:: Consignes ::
a. Résumez en quelques phrases le paragraphe de l'extrait sur le déconfinement qui commence par « Ces inégalités feront le terreau », sans perdre ses idées principales.
b. Poursuivez l'extrait sur les tiers lieux après sa dernière phrase, en quelques lignes.

:: Extrait ::
##############################

Ces inégalités feront le terreau de futurs conflits sociaux si le gouvernement ne se montre pas à la hauteur des enjeux du déconfinement. Car que l’on vive dans un HLM ou que l’on jouisse d’un jardin, la privation de liberté au nom de la santé n’aura pas le même impact. Les Français pour qui le confinement rime avec dégradation des besoins vitaux, perte d’emploi et de revenus, parfois conflits familiaux sont dans la résistance, pas encore dans la résilience. Comment mieux vivre en liberté surveillée ? L’une des réponses se trouve sans doute dans l’émergence du phénomène récent de tiers lieux. Des îlots de résilience, ancrés au cœur des territoires pour vivre les prochaines quarantaines, forcées ou souhaitées, pour se couper du monde, en totale autonomie. De nouvelles passerelles, entre villes et ruralité, souvent éloignées des grands centres urbains. Elles développent des activités décentralisées, partagées et utiles à la communauté : co-working, micro-ferme, savoir-faire d’excellence, habitat durable… Un contre-pied à notre société urbaine ultra-active et concentrée.

##############################

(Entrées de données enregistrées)

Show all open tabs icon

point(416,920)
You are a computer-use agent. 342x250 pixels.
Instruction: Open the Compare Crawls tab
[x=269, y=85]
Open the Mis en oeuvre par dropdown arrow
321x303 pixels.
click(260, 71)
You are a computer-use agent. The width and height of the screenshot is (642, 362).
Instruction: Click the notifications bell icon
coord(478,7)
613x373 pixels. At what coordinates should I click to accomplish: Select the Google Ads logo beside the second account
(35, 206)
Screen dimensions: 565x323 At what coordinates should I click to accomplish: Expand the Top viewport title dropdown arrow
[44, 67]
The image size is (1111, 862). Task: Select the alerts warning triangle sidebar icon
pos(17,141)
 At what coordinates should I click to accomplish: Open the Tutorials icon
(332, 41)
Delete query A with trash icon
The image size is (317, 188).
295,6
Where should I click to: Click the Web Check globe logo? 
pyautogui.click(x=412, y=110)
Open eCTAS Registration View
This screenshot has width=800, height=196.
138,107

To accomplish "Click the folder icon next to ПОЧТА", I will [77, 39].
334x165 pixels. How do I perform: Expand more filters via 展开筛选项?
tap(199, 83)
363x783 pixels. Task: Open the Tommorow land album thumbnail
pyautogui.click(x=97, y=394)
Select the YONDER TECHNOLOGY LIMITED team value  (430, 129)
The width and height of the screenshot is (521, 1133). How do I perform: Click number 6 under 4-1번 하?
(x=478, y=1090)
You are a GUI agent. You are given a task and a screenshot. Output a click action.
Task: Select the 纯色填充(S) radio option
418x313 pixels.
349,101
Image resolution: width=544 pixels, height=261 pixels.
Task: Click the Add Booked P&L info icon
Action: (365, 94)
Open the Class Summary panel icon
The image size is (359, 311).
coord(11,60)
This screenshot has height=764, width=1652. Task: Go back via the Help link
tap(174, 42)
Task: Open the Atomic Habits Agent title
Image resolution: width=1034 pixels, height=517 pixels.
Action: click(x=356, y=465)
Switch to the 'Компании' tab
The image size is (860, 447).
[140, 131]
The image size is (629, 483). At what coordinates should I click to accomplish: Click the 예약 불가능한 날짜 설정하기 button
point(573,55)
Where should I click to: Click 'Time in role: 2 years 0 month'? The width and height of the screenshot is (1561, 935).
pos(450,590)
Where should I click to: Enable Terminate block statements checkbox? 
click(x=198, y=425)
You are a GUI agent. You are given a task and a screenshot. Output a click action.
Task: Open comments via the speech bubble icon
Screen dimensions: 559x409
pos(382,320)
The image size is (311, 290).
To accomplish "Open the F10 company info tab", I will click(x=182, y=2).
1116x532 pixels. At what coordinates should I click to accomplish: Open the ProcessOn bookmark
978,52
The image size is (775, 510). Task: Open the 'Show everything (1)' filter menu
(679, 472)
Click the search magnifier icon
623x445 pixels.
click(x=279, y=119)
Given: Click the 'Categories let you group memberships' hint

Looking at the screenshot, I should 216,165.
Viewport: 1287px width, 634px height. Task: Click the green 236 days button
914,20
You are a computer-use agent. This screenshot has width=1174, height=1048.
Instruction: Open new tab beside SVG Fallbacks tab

##############################

:: Corrigé ::
a. Si le gouvernement n'est pas à la hauteur des enjeux du déconfinement, les inégalités pourraient nourrir de futurs conflits sociaux. Le confinement ne pèse pas de la même façon dans un HLM ou avec un jardin. Ceux qui y perdent leur emploi, leurs revenus ou la paix familiale sont dans la résistance, pas encore dans la résilience. Une réponse possible : les tiers lieux. Ce sont des îlots autonomes ancrés dans les territoires, souvent loin des grandes villes, pour vivre les quarantaines, forcées ou souhaitées. Ils font le lien entre villes et ruralité et développent des activités partagées et utiles à la communauté : co-working, micro-ferme, savoir-faire d'excellence, habitat durable. C'est un contre-pied à la société urbaine ultra-active et concentrée.

b.
Car du virtuel, justement, on n’a jamais autant parlé. Du télétravail à Netflix, les écrans ont envahi nos vies. Zoom et Skype s’immiscent sournoisement dans le quotidien des salariés confinés, WhatApp a instauré le concept d’apéritifs à distance et de communications à plusieurs entre proches. Tous ces outils numériques nous ont permis de maintenir, tout en le réinventant, le lien physique… Jusqu’à quand ? Si boire, rire et manger par écrans interposés brisent, pendant quelque temps, notre solitude, une fois le smartphone ou l’ordinateur éteint, que reste-t-il ? La virtualité a certes créé de nouveaux écosystèmes de relations à distance (sites de rencontres, jeux en ligne…) le ciment social de notre communauté survivra-t-il à ces artefacts?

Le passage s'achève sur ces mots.